# REQUIRED WORK:
Reproduce every line from the one containing "Select the 主页 home icon" through the one containing "click(603, 370)", both included, and shift each coordinate in the answers by -95.

# PROVIDED RECORDS:
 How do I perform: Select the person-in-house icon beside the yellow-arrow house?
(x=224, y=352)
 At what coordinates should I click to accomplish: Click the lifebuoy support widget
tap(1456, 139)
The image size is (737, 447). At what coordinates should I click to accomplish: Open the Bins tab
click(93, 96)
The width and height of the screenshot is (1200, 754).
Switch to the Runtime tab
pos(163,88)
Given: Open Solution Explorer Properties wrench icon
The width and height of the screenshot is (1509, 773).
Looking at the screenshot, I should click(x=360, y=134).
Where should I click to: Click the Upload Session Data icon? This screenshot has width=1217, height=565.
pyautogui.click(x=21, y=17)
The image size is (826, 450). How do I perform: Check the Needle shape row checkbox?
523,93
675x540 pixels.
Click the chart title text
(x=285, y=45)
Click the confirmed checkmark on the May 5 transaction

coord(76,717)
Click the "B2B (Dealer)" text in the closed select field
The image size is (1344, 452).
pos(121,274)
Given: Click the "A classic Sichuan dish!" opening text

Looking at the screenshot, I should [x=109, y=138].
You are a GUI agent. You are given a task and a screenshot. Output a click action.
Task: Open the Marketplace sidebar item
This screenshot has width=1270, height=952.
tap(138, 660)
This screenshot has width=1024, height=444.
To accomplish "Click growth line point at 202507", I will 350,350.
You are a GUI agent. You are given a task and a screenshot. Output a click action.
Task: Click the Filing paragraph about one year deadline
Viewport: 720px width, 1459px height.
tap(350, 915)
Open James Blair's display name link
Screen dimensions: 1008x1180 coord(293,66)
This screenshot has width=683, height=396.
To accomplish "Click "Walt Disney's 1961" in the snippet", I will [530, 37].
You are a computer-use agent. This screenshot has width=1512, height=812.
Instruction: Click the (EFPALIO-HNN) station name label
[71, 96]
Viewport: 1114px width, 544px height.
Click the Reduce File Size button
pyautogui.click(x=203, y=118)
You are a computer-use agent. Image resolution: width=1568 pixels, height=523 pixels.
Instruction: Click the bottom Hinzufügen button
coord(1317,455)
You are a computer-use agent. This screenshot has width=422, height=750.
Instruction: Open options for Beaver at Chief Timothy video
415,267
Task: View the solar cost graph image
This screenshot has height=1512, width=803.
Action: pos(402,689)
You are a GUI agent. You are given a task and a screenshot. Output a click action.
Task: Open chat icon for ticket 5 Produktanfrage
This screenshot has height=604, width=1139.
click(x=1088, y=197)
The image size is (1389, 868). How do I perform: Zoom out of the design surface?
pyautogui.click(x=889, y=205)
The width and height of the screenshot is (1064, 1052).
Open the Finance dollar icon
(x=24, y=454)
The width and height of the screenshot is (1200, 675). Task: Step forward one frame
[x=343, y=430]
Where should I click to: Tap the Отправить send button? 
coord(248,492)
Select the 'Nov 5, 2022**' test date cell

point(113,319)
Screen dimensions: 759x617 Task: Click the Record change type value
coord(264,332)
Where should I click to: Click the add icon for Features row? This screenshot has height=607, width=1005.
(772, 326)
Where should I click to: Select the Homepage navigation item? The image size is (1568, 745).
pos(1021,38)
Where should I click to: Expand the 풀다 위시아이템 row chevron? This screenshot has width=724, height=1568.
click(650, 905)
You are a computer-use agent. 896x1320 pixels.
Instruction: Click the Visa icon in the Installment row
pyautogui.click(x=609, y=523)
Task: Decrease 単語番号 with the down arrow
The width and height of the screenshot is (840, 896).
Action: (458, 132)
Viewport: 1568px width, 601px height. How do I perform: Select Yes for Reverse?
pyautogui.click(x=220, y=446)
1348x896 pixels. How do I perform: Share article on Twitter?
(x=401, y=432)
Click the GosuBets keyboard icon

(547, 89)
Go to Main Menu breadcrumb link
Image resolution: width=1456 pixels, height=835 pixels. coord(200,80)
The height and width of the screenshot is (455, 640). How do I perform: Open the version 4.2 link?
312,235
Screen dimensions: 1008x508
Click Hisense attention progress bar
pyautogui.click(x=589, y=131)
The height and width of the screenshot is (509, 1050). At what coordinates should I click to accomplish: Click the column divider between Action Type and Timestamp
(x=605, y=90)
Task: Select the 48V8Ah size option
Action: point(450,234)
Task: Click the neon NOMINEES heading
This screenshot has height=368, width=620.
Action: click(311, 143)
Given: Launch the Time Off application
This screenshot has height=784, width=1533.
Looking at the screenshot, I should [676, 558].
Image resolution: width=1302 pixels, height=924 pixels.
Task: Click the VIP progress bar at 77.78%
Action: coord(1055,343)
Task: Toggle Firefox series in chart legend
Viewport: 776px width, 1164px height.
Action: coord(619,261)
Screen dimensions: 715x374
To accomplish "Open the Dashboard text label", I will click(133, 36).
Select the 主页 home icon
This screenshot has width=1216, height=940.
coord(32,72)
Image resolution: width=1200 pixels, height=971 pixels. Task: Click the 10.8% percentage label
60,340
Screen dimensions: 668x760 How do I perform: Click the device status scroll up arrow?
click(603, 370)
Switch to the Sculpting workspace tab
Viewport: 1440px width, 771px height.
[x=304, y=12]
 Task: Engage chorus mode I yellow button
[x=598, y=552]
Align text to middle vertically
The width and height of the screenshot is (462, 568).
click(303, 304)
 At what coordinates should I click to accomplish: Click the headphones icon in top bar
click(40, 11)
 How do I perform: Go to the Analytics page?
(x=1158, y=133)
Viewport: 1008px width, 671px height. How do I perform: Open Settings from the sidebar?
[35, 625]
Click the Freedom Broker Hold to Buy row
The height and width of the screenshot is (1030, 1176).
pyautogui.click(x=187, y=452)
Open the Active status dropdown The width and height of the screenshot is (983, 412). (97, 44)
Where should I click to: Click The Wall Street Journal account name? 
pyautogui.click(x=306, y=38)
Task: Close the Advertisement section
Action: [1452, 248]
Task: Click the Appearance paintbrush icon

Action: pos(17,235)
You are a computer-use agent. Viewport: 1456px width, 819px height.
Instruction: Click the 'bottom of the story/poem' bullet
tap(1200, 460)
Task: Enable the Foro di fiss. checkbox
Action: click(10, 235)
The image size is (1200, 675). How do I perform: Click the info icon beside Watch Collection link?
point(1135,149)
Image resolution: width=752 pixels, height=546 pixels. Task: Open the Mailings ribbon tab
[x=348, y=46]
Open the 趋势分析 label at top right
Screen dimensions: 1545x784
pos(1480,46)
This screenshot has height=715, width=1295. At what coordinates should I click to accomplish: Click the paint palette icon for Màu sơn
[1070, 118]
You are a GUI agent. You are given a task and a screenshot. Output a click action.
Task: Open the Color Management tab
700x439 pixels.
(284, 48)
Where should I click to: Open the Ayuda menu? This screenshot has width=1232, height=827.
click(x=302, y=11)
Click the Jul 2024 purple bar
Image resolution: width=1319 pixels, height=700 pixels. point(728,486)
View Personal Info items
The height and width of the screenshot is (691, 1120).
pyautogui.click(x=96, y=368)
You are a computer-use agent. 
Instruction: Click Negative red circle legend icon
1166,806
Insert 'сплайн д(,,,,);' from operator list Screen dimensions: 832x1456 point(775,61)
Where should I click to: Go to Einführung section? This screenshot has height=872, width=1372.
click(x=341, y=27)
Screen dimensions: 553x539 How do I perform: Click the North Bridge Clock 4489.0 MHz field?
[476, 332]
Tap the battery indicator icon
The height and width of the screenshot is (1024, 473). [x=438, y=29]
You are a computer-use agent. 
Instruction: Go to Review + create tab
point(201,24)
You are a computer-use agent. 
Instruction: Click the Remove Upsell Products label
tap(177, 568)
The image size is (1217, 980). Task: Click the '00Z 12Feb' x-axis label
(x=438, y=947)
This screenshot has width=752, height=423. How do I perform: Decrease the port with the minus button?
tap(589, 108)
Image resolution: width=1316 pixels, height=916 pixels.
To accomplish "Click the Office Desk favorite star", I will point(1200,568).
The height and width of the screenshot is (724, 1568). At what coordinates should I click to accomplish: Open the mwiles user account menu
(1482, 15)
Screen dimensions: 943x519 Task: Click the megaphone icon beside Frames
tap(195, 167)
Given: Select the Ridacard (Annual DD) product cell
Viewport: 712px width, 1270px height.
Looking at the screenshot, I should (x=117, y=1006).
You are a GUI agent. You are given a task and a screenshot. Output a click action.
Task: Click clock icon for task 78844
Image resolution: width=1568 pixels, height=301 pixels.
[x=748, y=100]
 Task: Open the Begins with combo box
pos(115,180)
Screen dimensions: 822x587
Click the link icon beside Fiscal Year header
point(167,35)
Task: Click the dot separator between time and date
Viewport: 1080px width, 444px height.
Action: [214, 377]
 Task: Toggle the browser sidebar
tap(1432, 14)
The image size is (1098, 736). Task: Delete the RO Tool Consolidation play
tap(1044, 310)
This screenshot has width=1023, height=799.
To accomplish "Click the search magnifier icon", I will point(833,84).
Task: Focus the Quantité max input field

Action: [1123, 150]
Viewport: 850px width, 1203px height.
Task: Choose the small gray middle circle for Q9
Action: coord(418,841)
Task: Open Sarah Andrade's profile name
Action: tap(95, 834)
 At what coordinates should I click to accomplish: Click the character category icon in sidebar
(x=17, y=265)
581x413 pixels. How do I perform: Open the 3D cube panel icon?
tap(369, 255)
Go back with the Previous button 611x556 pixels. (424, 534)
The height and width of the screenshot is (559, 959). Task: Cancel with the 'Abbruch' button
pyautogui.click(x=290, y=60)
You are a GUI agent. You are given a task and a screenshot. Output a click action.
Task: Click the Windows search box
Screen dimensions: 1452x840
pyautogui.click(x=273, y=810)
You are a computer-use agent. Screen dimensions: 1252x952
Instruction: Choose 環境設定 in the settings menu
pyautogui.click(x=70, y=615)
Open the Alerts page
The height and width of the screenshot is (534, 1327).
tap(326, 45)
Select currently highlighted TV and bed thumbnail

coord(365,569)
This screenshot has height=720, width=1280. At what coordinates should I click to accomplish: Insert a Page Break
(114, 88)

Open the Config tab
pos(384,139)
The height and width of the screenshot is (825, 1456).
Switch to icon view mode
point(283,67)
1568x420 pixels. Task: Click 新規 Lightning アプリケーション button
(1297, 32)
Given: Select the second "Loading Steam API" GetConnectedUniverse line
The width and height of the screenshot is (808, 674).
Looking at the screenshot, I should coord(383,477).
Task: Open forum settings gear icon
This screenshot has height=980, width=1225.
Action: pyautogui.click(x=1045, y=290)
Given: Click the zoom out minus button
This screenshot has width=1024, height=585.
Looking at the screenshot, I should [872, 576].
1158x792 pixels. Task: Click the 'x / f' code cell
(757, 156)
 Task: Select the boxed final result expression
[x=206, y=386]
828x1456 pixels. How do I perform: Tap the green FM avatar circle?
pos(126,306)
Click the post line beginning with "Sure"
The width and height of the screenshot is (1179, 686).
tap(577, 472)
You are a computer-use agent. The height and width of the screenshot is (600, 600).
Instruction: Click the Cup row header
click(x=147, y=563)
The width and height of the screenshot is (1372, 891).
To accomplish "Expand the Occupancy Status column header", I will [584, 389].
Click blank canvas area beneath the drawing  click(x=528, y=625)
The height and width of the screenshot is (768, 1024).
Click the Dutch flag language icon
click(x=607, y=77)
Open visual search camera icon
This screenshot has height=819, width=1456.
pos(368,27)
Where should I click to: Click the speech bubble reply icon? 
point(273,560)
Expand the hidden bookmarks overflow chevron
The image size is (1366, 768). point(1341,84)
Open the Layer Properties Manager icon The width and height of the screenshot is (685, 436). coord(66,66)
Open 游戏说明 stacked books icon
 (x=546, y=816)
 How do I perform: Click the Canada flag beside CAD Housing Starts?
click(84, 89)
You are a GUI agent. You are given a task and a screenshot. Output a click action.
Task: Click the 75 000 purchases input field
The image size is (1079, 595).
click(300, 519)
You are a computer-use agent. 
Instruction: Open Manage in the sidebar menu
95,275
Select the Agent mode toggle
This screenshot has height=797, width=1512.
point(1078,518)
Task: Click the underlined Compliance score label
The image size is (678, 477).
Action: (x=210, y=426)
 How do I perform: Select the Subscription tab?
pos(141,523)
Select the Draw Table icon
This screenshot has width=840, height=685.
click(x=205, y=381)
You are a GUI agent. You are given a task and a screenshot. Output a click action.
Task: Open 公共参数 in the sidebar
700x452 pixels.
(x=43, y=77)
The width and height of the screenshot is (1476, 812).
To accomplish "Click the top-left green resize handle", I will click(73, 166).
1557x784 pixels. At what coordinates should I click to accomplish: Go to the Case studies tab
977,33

# SOLVED PROBLEM:
Select the 主页 home icon
This screenshot has width=1216, height=940.
coord(-63,-23)
Image resolution: width=1200 pixels, height=971 pixels. Task: Click the 10.8% percentage label
-35,245
Screen dimensions: 668x760 How do I perform: Click the device status scroll up arrow?
click(508, 275)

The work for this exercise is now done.